MongoDB solves all these problems and many more. It is a delight to setup, it makes administrating it a simple and transparent job and the default configuration settings actually make sense. You can perform (hot) backups, you can have secondary indexes. From what I read, I wouldn't recommend MapReduce on MongoDB (JavaScript, 1 thread per node only), but you can use Hadoop for that.

And it is also VERY active when compared to HBase.

Also:
http://www.google.com/trends?q=HBase%2CMongoDB

Need I say more? :)

UPDATE: many months later I must say MongoDB delivered on all accounts and more. The only real downside is that hosting companies do not offer it the way they offer MySQL. ;)
It also looks like MapReduce is bound to become multi-threaded in 2.2. Still, I wouldn't use MR this way. YMMV.

絕版丫頭 2024-09-24 20:58:26

Cassandra 非常适合写入数据。它具有“写入永不失败”的优点。它不存在单点故障。

HBase非常适合数据处理。 HBase基于Hadoop文件系统(HDFS),因此HBase不需要担心数据复制、数据一致性。 HBase存在单点故障。我不太确定它有单点故障意味着什么,那么它在某种程度上类似于我们有单点故障的 RDBMS。我可能在意义上是错误的,因为我很新。

里亚克怎么样?有人有使用 RIAK 的经验吗?我红色了一些需要付费的地方,我不确定。需要解释。

当您只关心读取大量数据时,您会更喜欢使用另一件事。你对写作没有任何担忧。试想一下,您有 1 亿字节的数据库,并且想要快速搜索您更喜欢哪个 NOSQL 数据库?

Cassandra is good for writing the data. it has advantage of "writes never fail". It has no single point failure.

HBase is very good for data processing. HBase is based on Hadoop File System (HDFS) so HBase dosen't need to worry for data replication, data consistency. HBase has the single point of failure. I am not really sure that what does it's mean if it has single point of failure then it is somhow similar to RDBMS where we have single point of failure.

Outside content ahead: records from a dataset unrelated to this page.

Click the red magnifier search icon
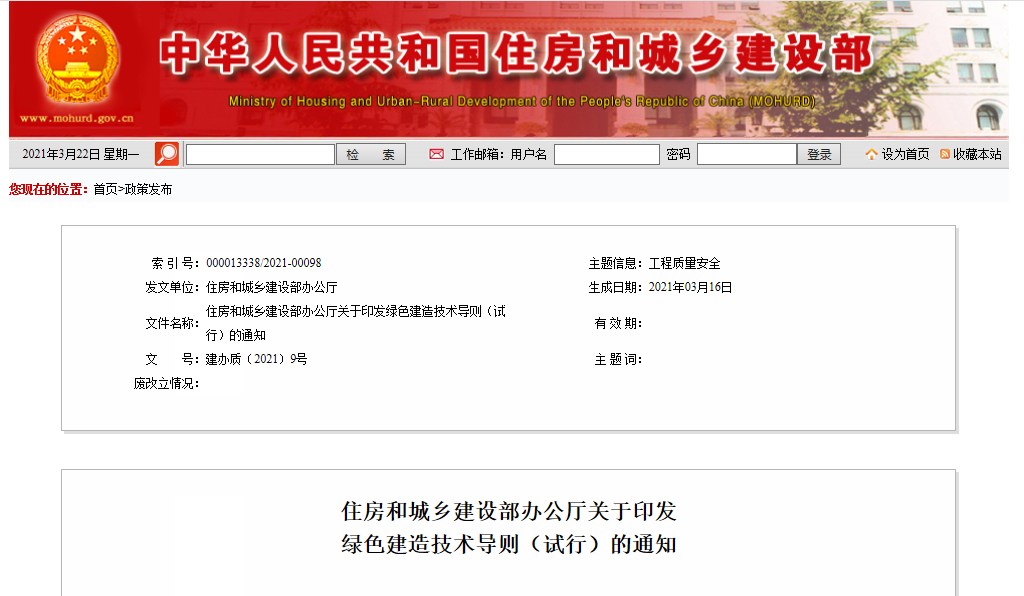The height and width of the screenshot is (596, 1024). [x=167, y=152]
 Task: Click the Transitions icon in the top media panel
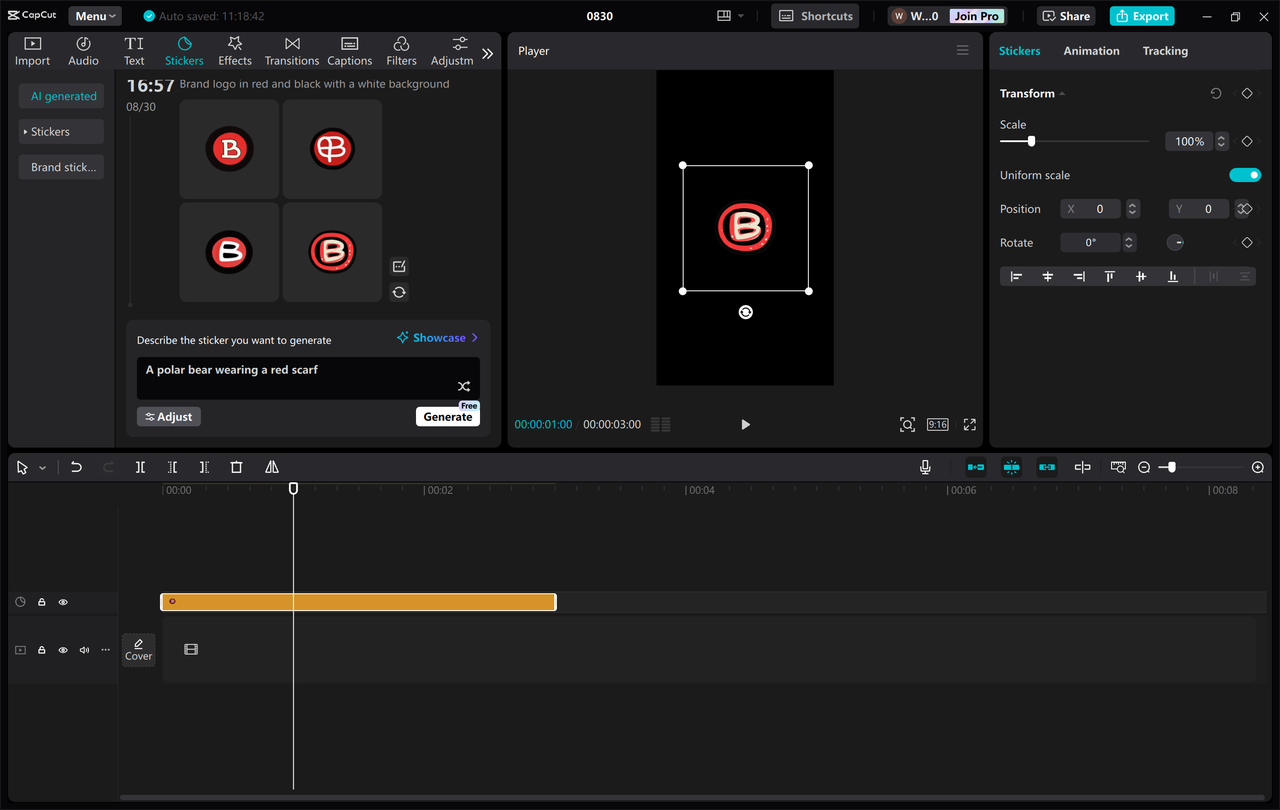point(291,50)
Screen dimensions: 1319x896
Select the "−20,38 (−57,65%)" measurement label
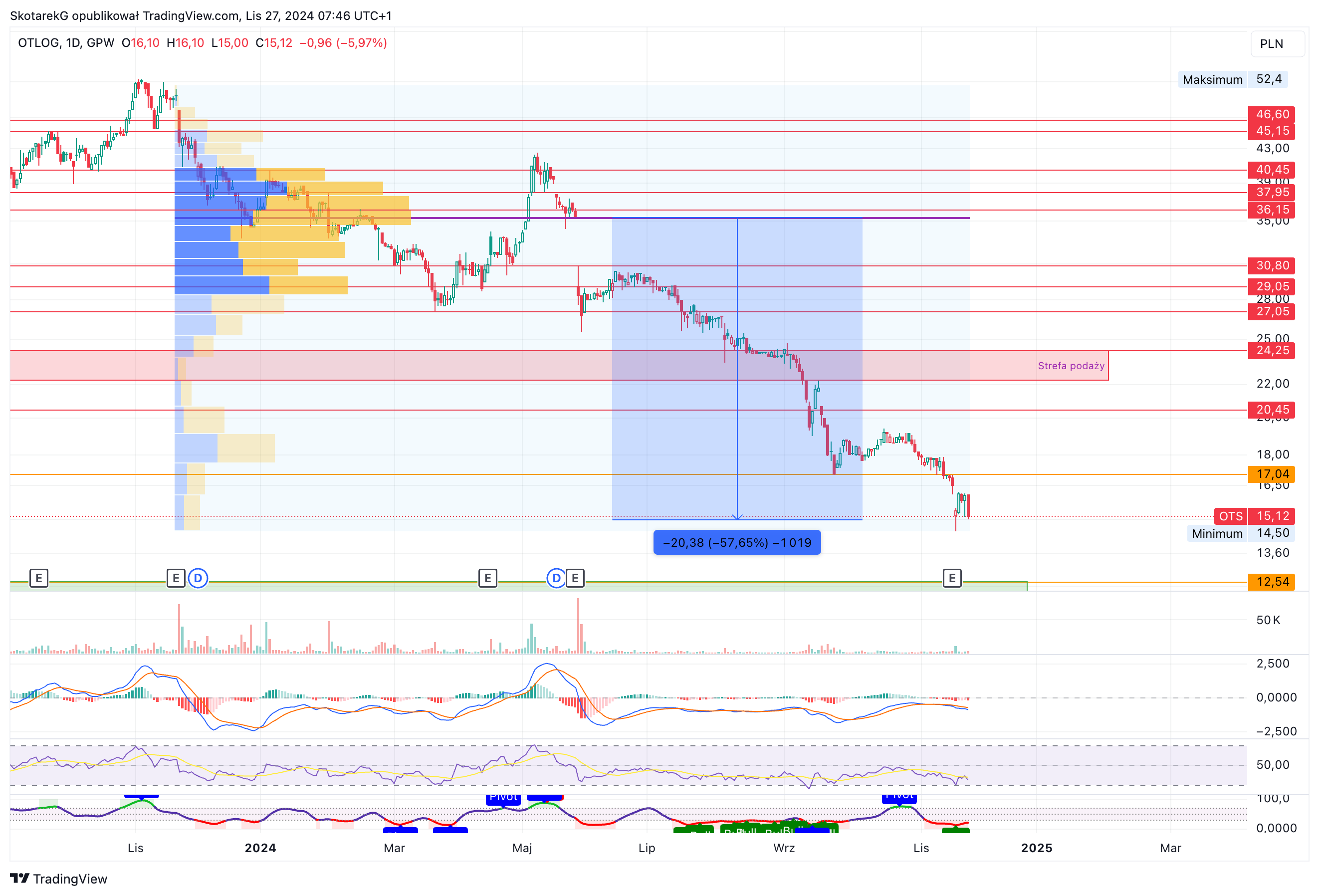tap(737, 542)
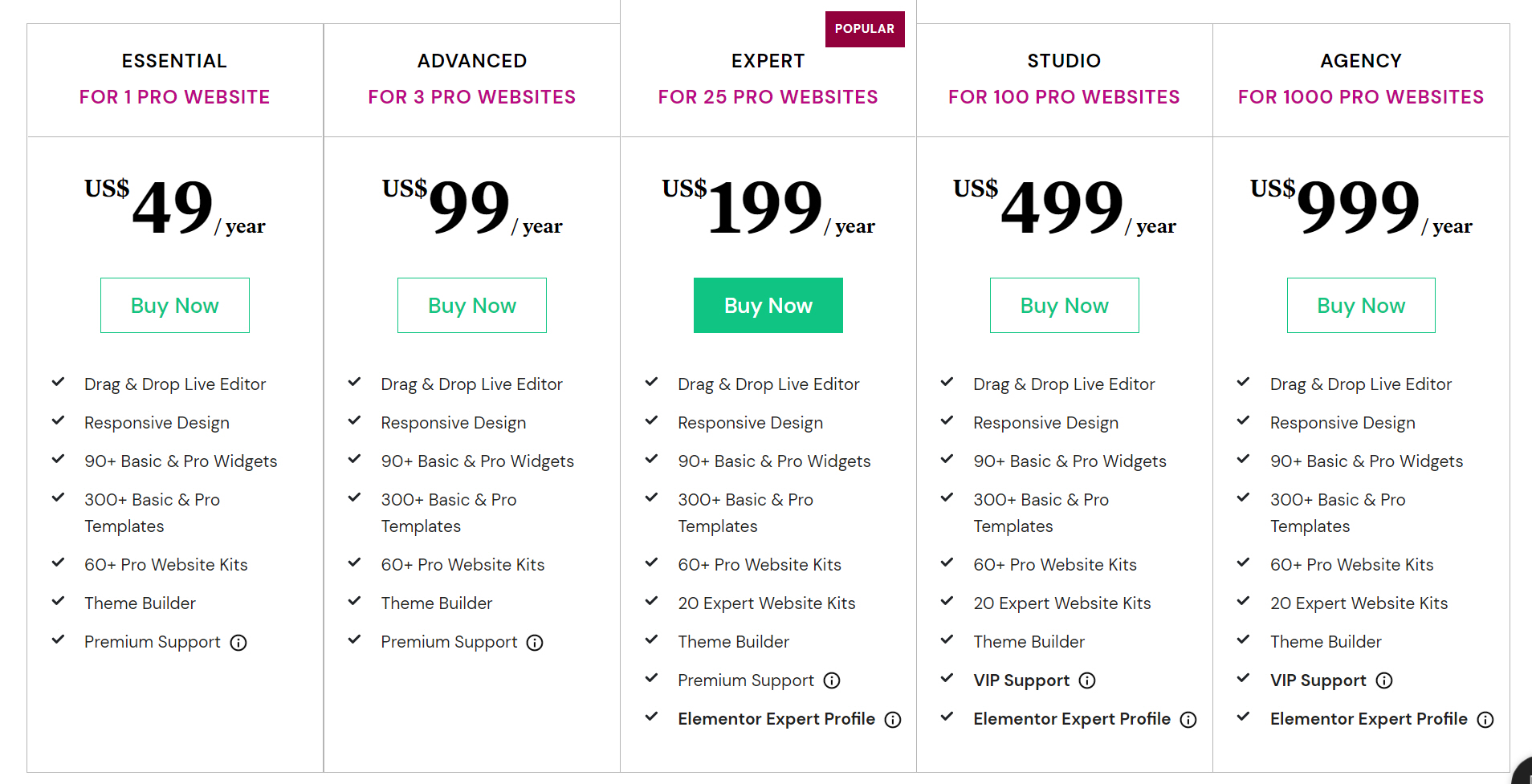Click Buy Now under the Advanced plan

[471, 305]
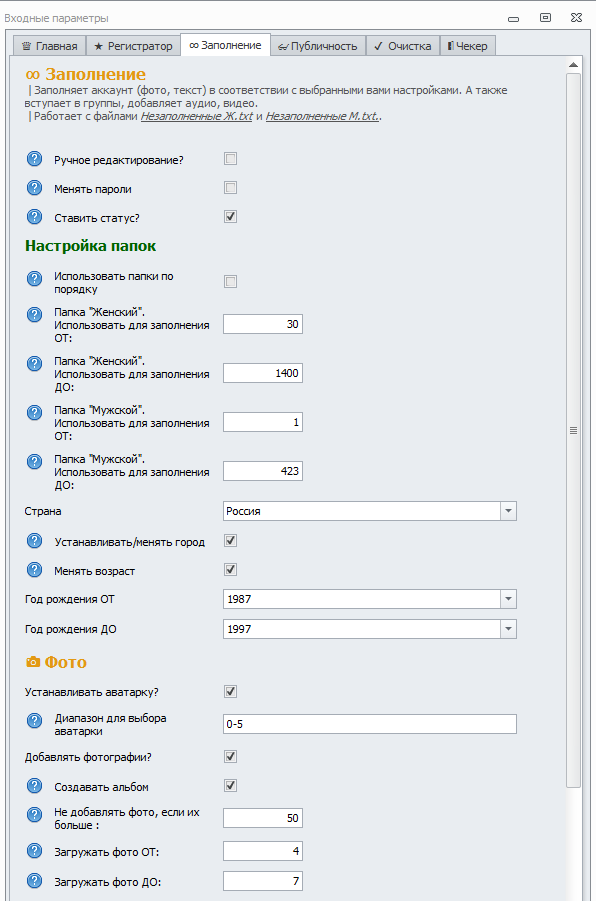This screenshot has width=596, height=901.
Task: Open the "Незаполненные Ж.txt" file link
Action: click(x=197, y=116)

I might be wrong in sense since I am quite new.

How abou RIAK ? Does someone has experience using RIAK. I red some where that you need to pay, I am not sure. Need explanation.

One more thing which one you will prefer to use when you are only concern to reading a lot of data. You don't have any concern with writing. Just imagine you have database with pitabyte and you want to make fast search which NOSQL database would you prefer ?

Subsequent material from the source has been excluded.